“Home is people. Not a place. If you go back there after the people are gone, then all you can see is what is not there any more.”
― Robin Hobb
When I wrote “High School Memories” yesterday, I said how I wasn’t going to my 50th class reunion this weekend. I didn’t say why, because at the time I really didn’t know why. I’d used the excuses of the expense of flying back to Arlington for only three or four days, the fact that my wife couldn’t go because she has her job and it’s a busy start of the school year in her library (and I really didn’t want to go without her), and the fact that, after fifty years, the people I’d be seeing were “friends” I fleetingly shared a common experience with but have had no connection with since. All valid reasons, but I had the underlying feeling that none of them fully explained why I didn’t really want to go.
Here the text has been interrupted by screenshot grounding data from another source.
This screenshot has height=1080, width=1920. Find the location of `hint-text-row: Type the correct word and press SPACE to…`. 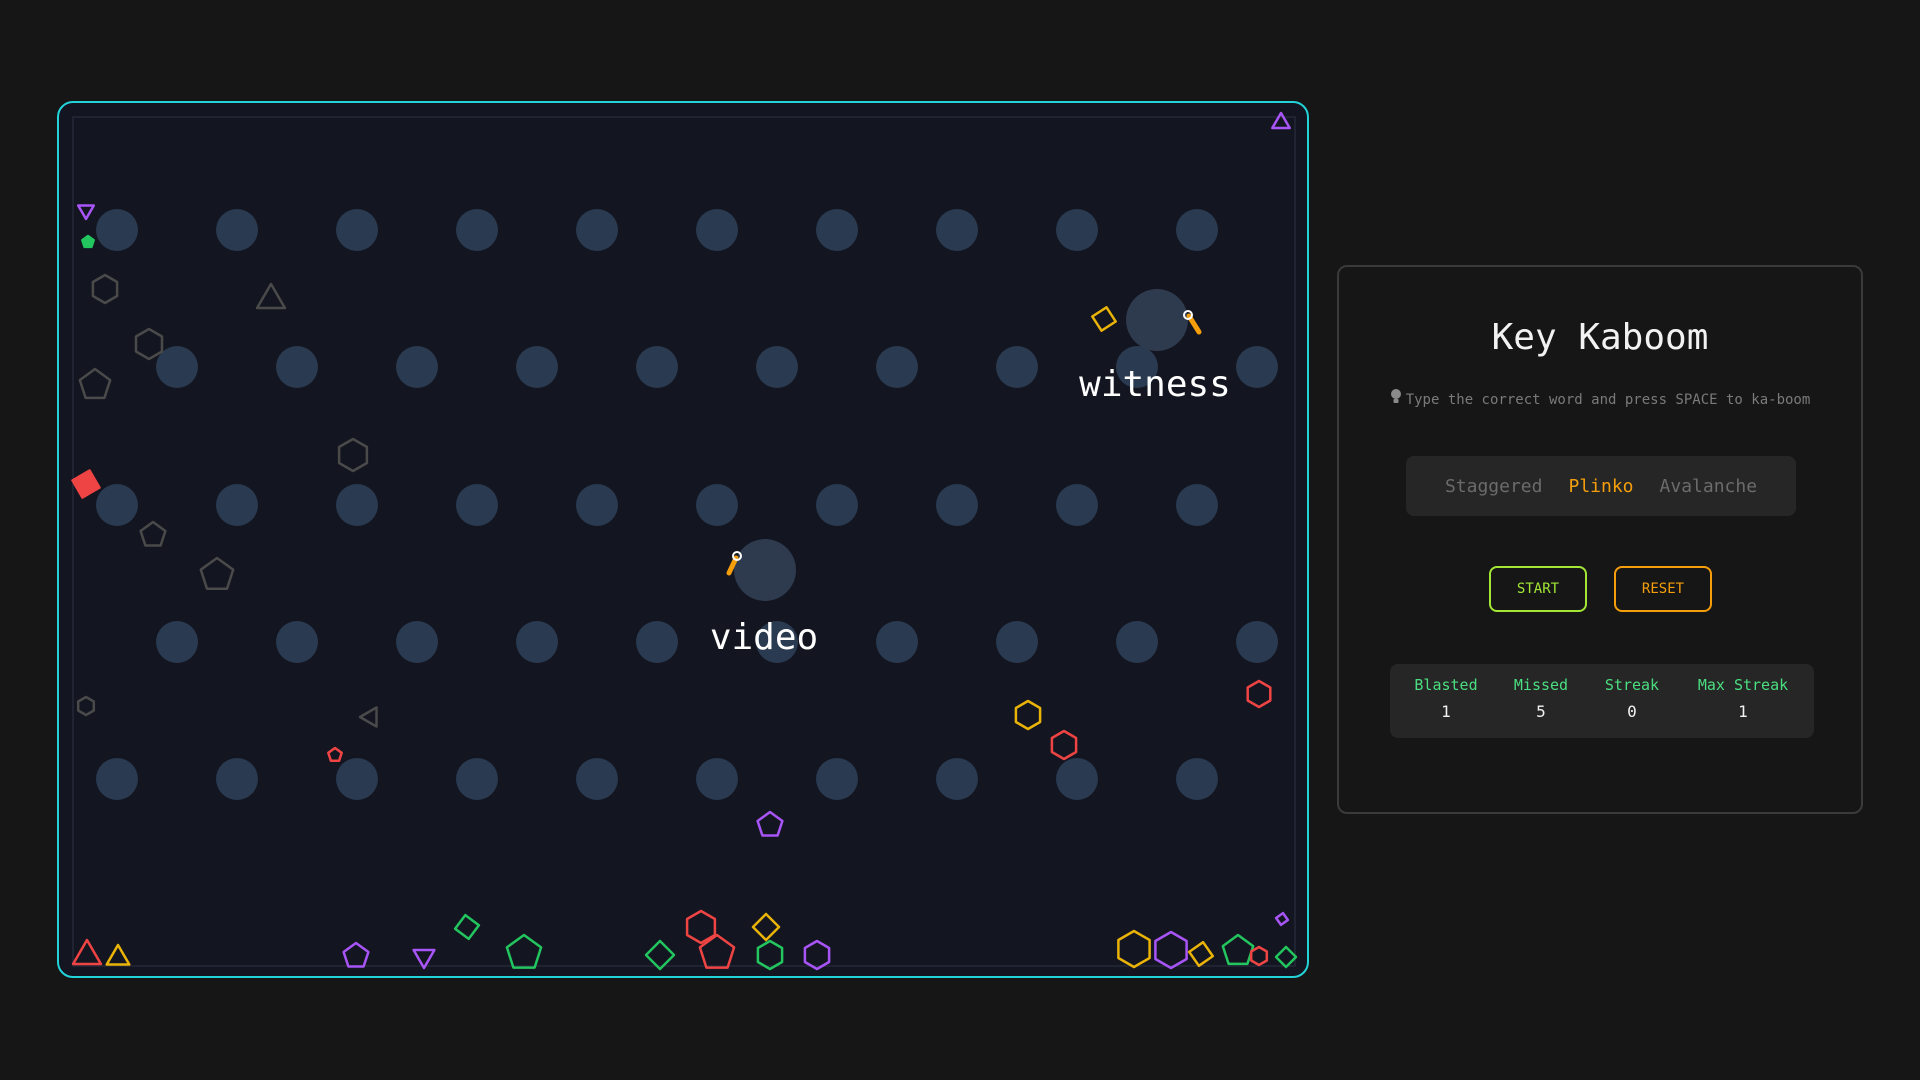

hint-text-row: Type the correct word and press SPACE to… is located at coordinates (1600, 398).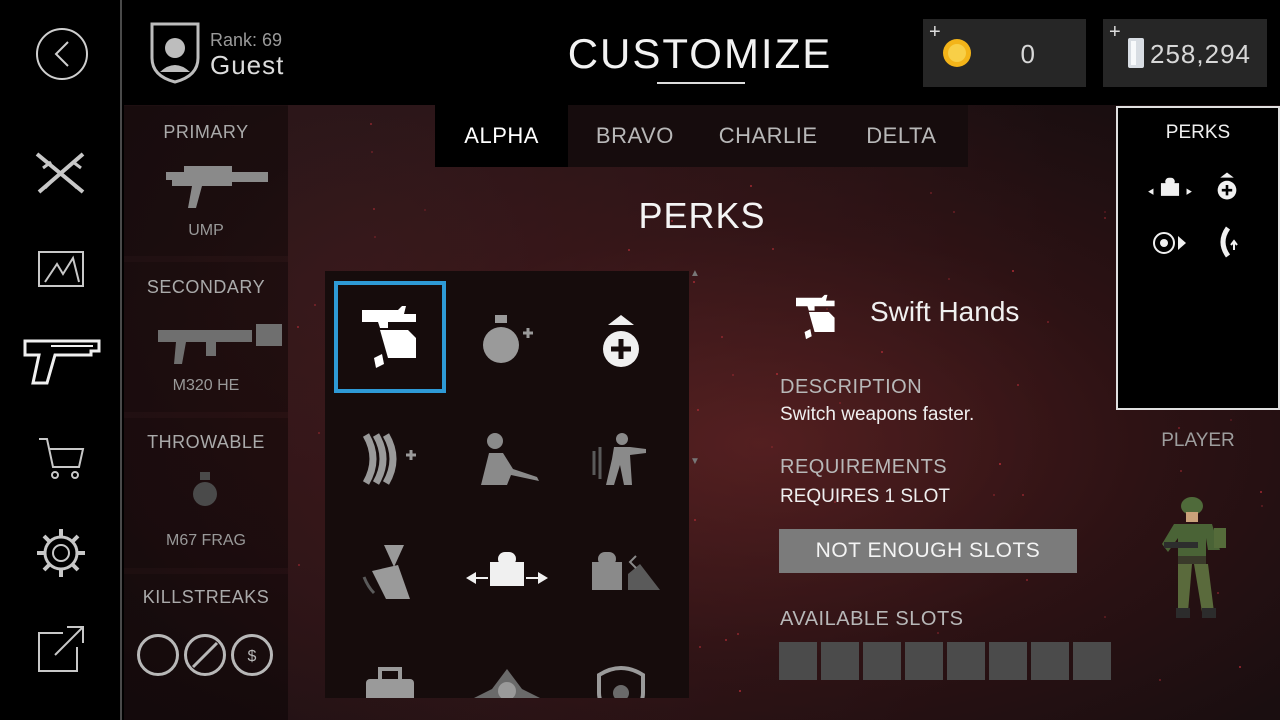 This screenshot has width=1280, height=720. What do you see at coordinates (621, 682) in the screenshot?
I see `shield-icon` at bounding box center [621, 682].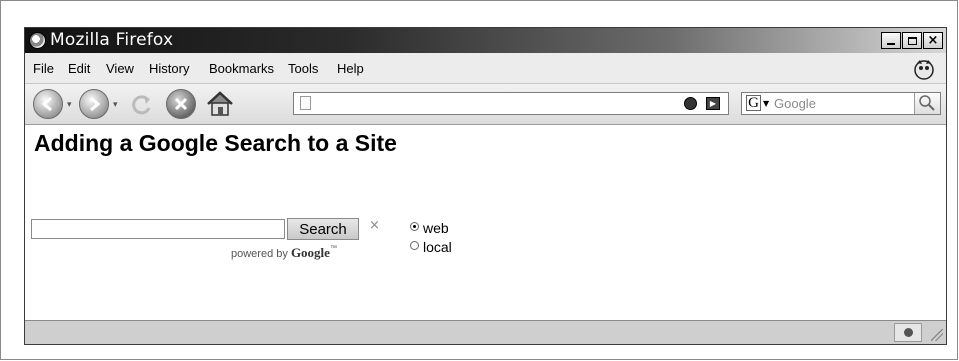 The image size is (959, 361). I want to click on navigation-toolbar: ▾ ▾ ▶ G ▼ Google, so click(486, 104).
Then this morning I read a post (“It’s What We Do”) from a fellow blogger, Stuart Perkins, (storyshucker.wordpress.com). His story of vacationing on the beach as a kid on the Chesapeake Bay with his family and cousins is eeriely like my family’s vacationing history, and evoked in me so many memories about family.
Then I stumbled upon the above quote and it explained everything.
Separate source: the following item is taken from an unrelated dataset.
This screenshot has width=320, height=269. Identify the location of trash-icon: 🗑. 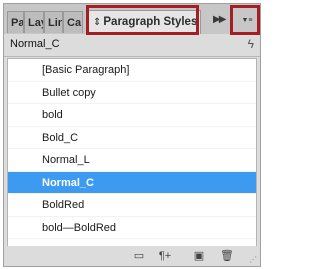
(227, 256).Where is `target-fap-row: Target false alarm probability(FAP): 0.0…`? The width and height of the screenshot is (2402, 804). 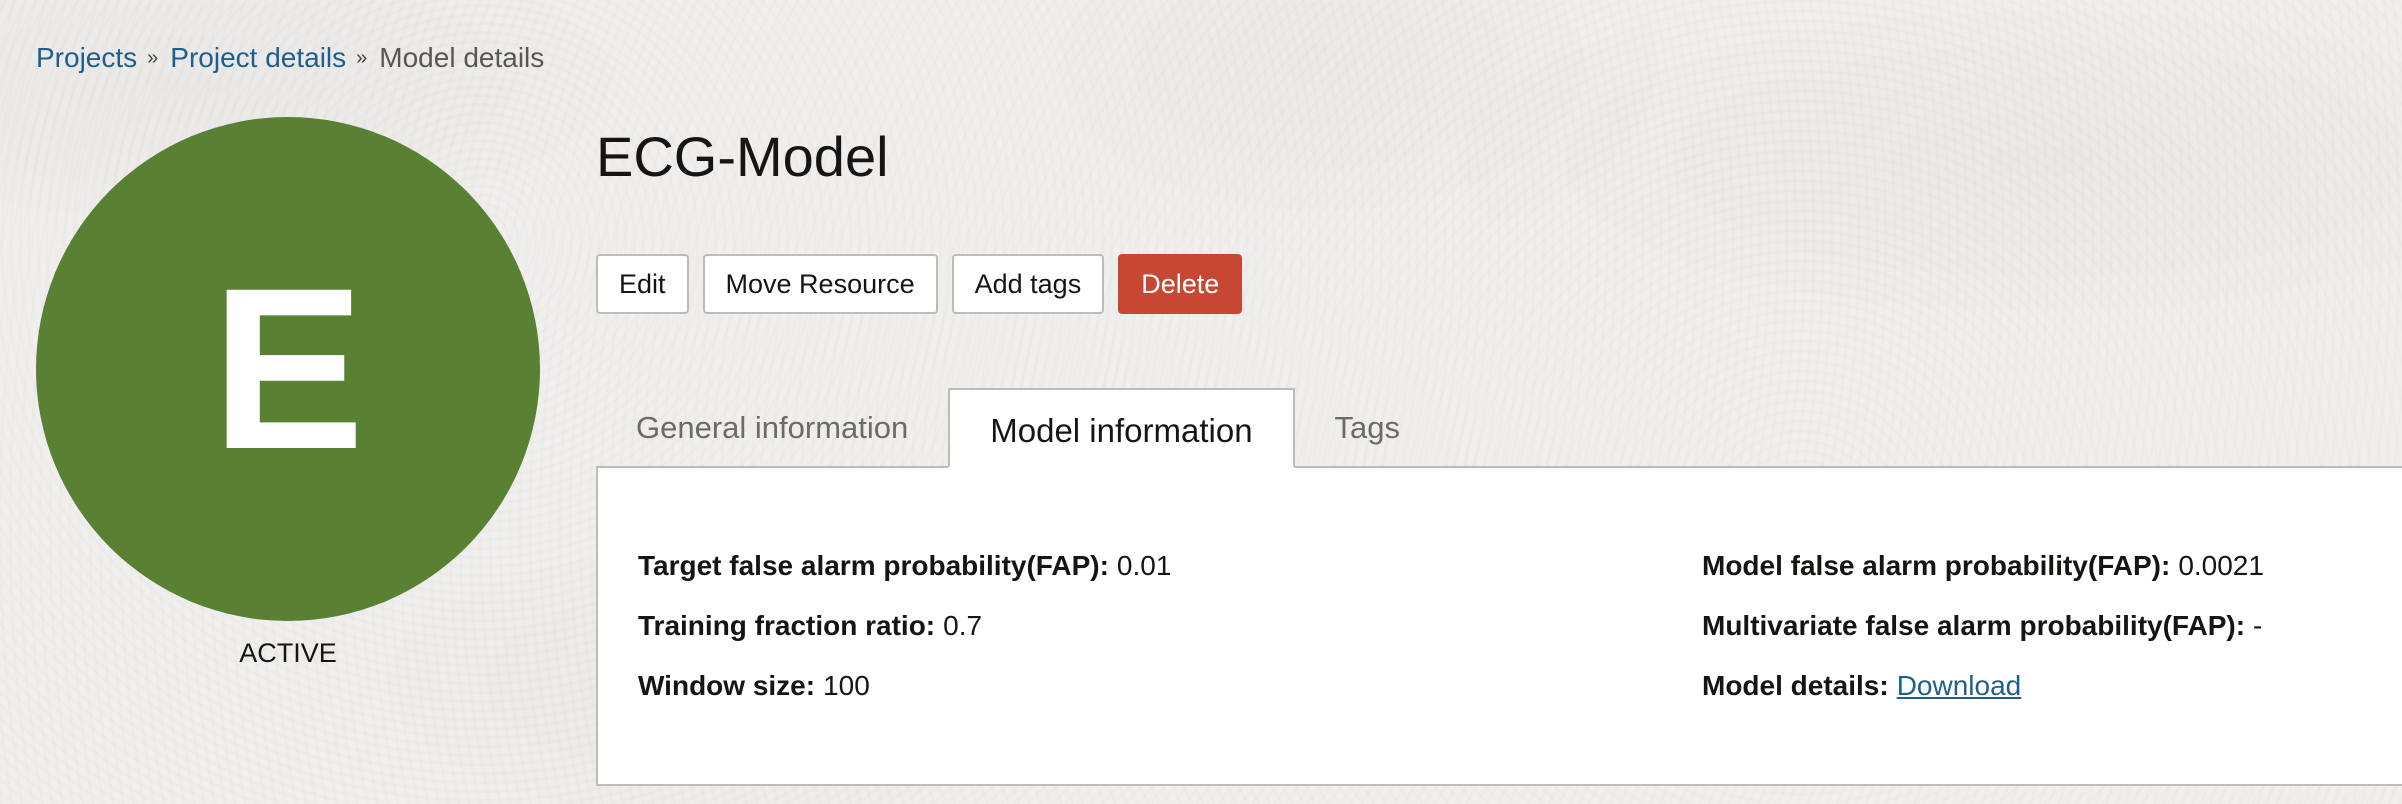 target-fap-row: Target false alarm probability(FAP): 0.0… is located at coordinates (904, 566).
If I went, I could also possibly have met up with the few cousins that still live in the D.C. area, but while we’d have more to talk about, childhood family stories to reminisce about, in truth, they are only just a little more than those school-days friends, the difference only being kinship, the only times I’ve seen any of them over the years since I moved to California has been when I went back for weddings and funerals. And I could have spent precious time with my one dear sister who still lives there. For missing that opportunity, I now kick myself in my own arse.
But what I now realize as the real reason for not going back is what I shared with my siblings that last night together there last summer after Mom’s funeral, when I said that now that she and Dad are both gone, I have no reason to ever come back – the only thing there now are memories of family past and Arlington is no longer “home”, it’s just a place I once knew.
Maybe the day will come when I won’t feel so sad about their absence and I can go there again just to enjoy the monuments and museums. Maybe again to Ocean City where, as a family we spent so many fun weeks on the beach, the boardwalk, and in the ocean. Maybe again back to the mountains and Douthat where we and all the aunts and uncles and cousins stayed and played every summer, on the beach, swimming, fishing and boating, catching salamanders, all the many cousins together in one cabin every night while the adults played canasta together in one of the other cabins.
But just now, if I went back, all I’d see is what is not there any more.